▸ **Task**
Here the job is to print only the lines from the one containing "You are a GUI" to the end of the entries, both included, exactly as they stand, with pictures excluded.

------------------------------

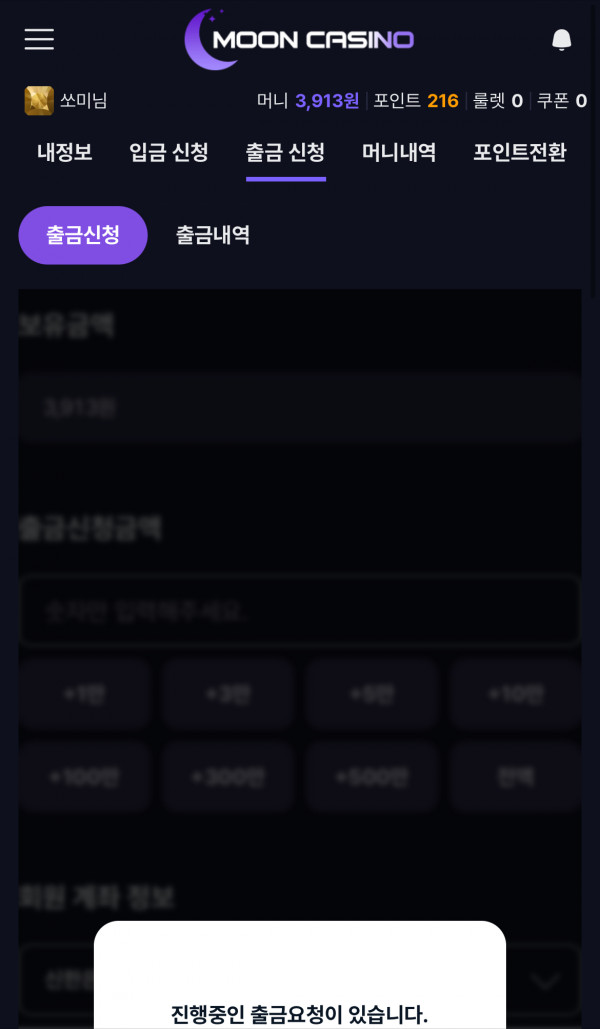Image resolution: width=600 pixels, height=1029 pixels.
Task: Click 전액 to withdraw full balance
Action: click(514, 777)
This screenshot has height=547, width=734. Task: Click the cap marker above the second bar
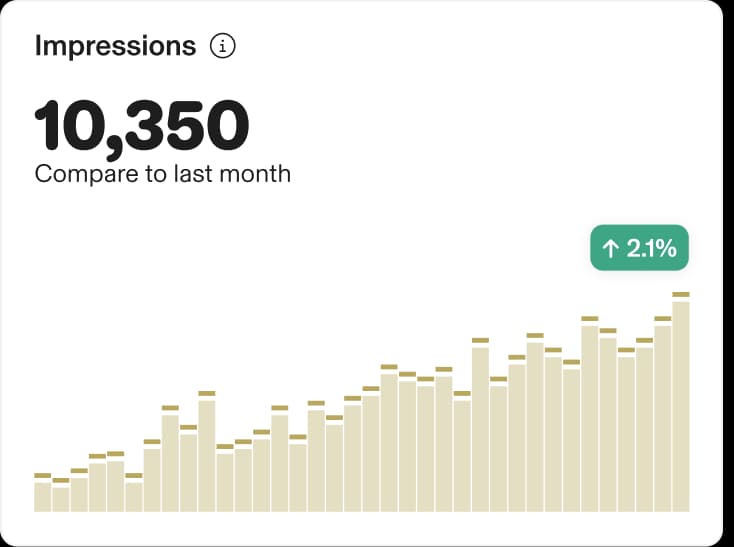pyautogui.click(x=61, y=480)
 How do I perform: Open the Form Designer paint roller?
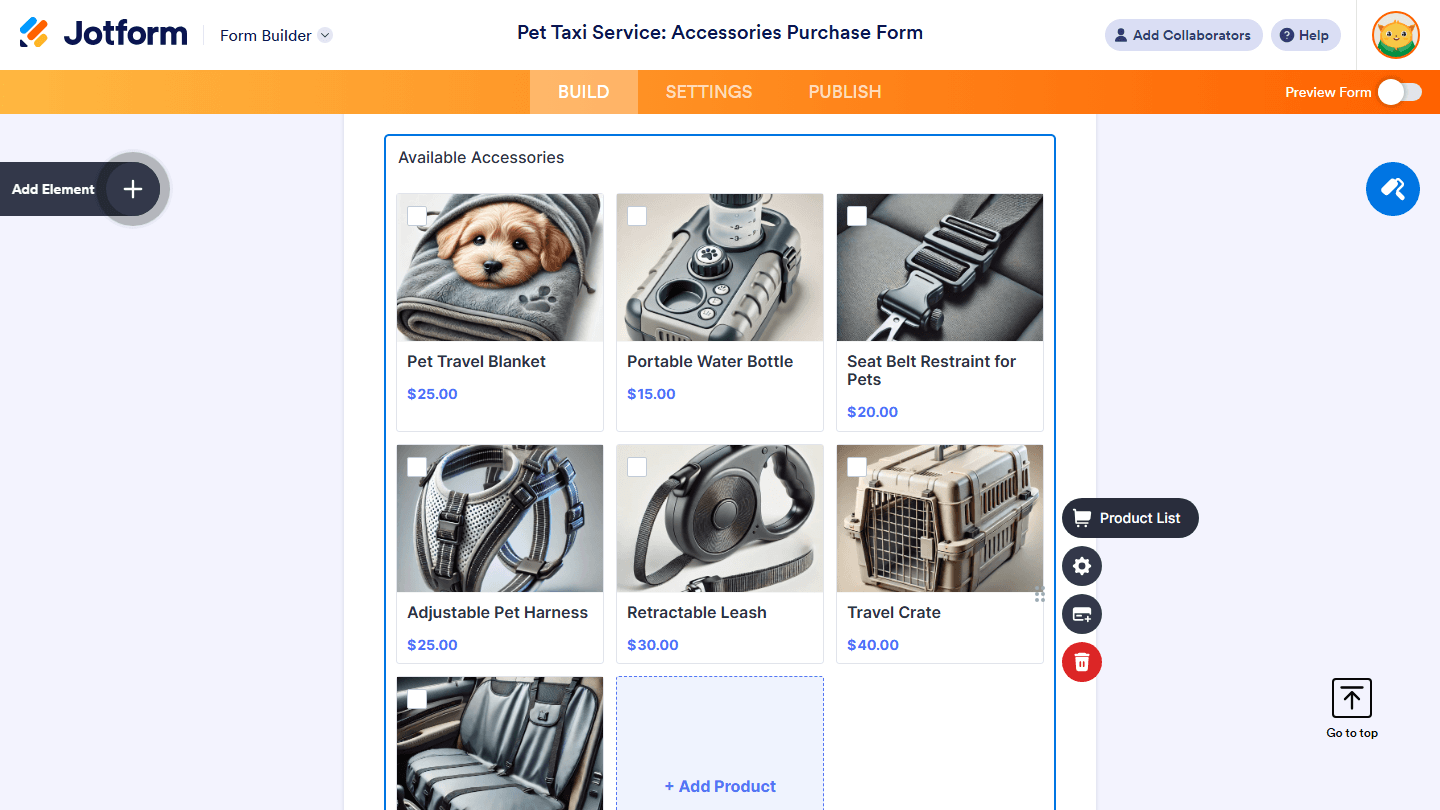[1392, 189]
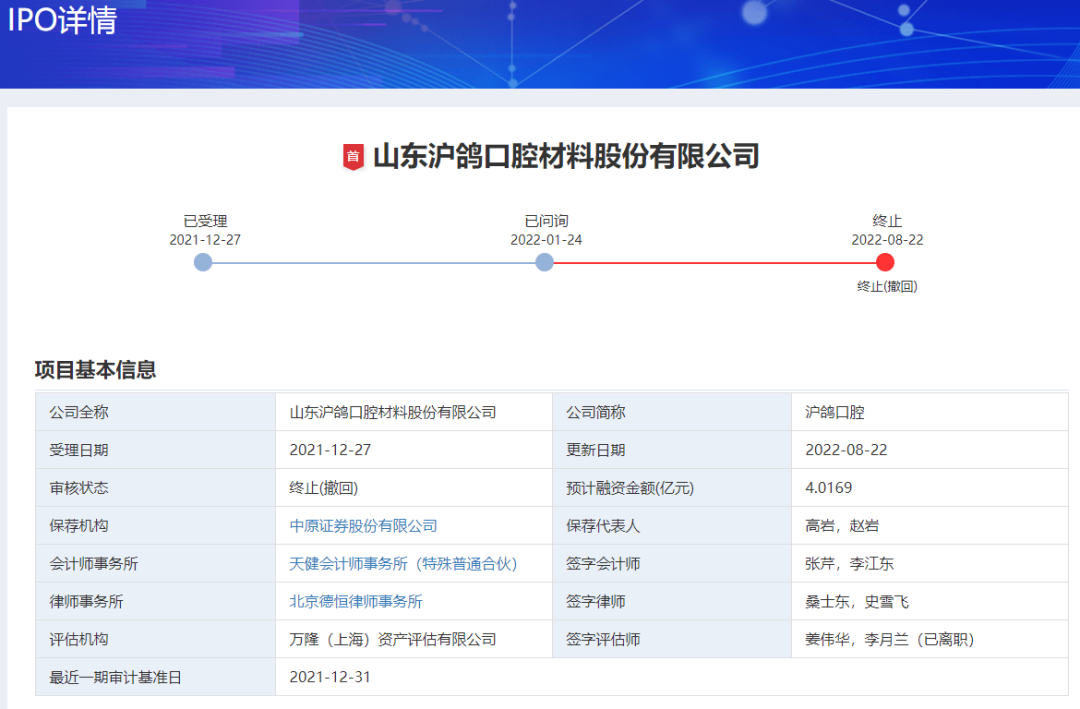
Task: Select the 已问询 timeline dot
Action: click(544, 262)
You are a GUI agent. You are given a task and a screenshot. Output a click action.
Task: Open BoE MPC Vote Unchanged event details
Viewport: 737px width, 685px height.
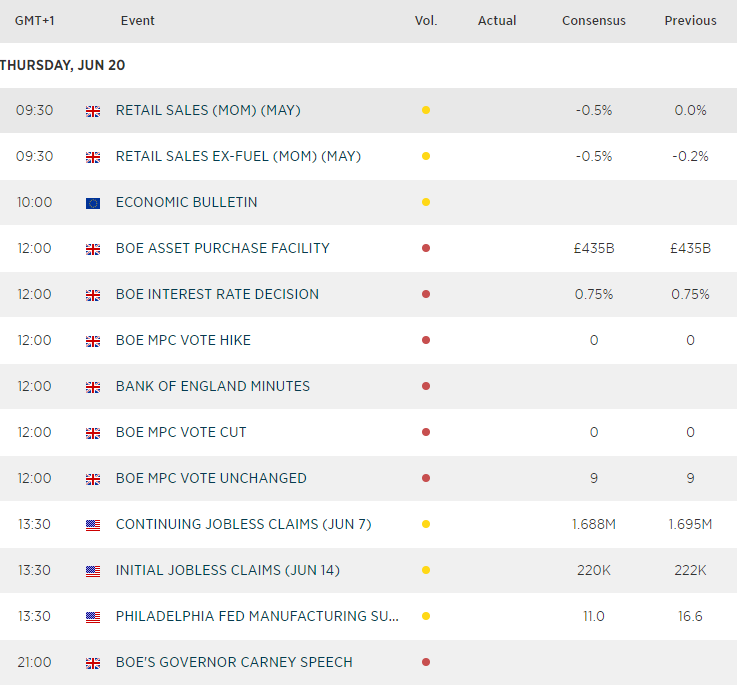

------------------------------

▸ **Task response**
You are a GUI agent. You are given a task and a screenshot. Output a click action.
Task: Open BoE MPC Vote Unchanged event details
Viewport: 737px width, 685px height.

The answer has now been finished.